Following in the footsteps of Twitter, Apple, Dropbox, Google and others who recently ramped up security by rolling out two-step account verification, the note-taking platform Evernote today announced similar security features. Small wonder, given recent security exploits which prompted Evernote to issue a password reset across the board.
In a nutshell, two-step authentication makes your notes more secure by requiring a verification code sent to your phone whenever you’re asked to provide your username and password.
This will usually happen when logging into the web interface or installing Evernote apps on a new device, such as your iPhone, iPad or Mac. Additionally, Evernote is also launching Access History and Authorized Applications features. I’ve included more information right after the break…
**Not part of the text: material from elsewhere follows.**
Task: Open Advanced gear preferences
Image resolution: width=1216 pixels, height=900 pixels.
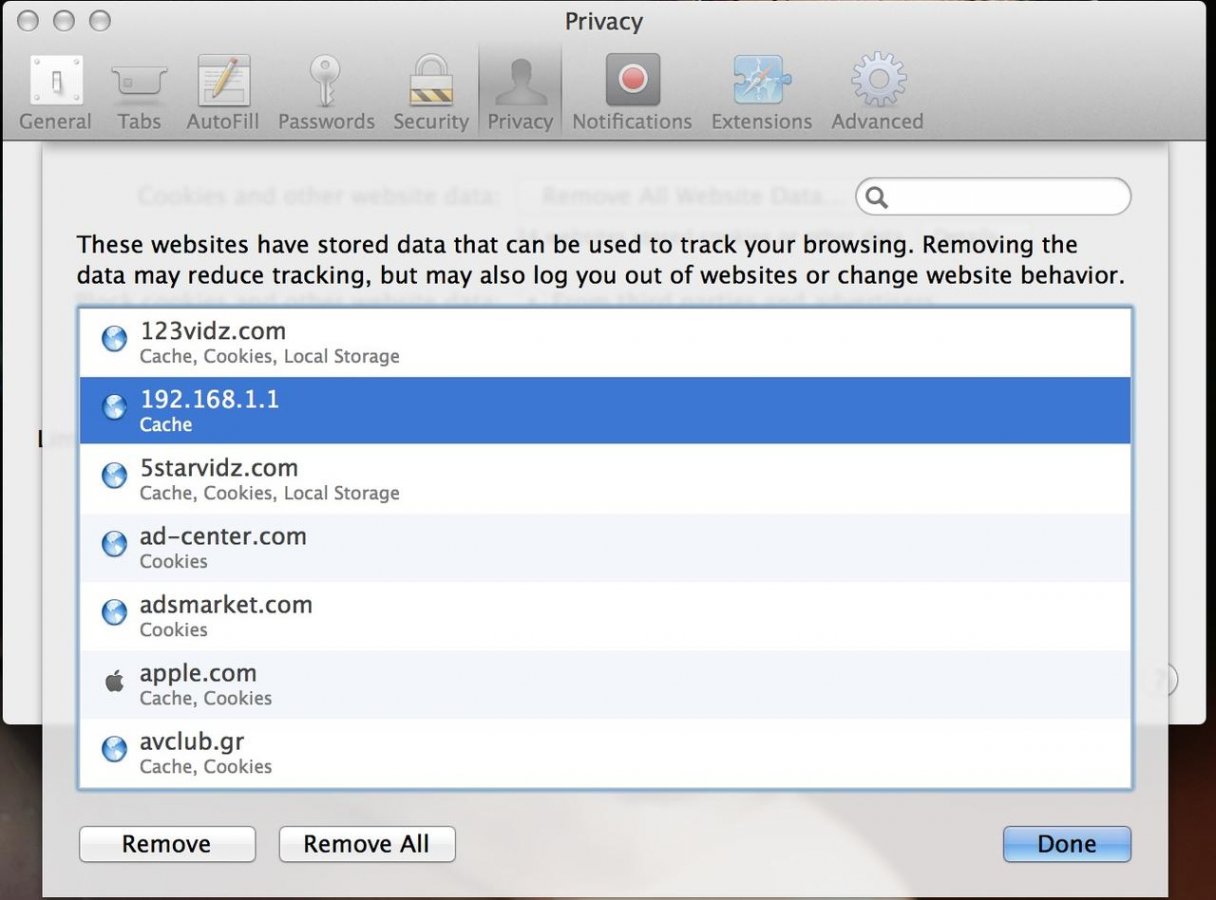Action: pos(877,94)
Like Google, Evernote too can generate a set of one-time backup codes for when you’re traveling or are offline and thus unable to generate/receive verification codes.
To enable the two-step thing, visit the Security section of your Evernote Account Settings on the web.
Two-step verification is optional, but keep in mind that you run the risk of permanently locking yourself out of your account should you loose access to your authorized device. Though initially limited to Evernote Premium and Business accounts, Evernote will soon roll out two-step verification to everyone.
If a third-party app stops working after you’ve enabled two-step verification, simply create an app-specific password in the Evernote Security section on the web.
Authorized Applications is another handy enhancement.
As the name suggests, it’s basically a new section of the Evernote web interface where you can revoke access to any Evernote app. This is what you’ll first want to do should you, God forbid, loose your iPhone or iPad.
Access History, pictured below, is also available via the Evernote web interface.
This section lists all the devices, apps and services that have accessed your Evernote account recently. It’s an additional layer of security that will come in handy should you suspect unauthorized access to your account.
Here, you can see exactly what device accessed your Evernote account, when and from where, based on a rough location estimated from the device’s IP address.
Having recently started using Evernote apps on a pretty much regular basis, I’ve immediately secured my account with two-step verification. My only grievance is about Evernote asking for my phone number even though I wanted to opt for two-factor authentication via the Google Authenticator app.
I know it’s for my own sake – SMS is the last resort for passcode delivery when all else fails – but I’d still prefer keeping my phone number private and instead create the codes in Google Authenticator.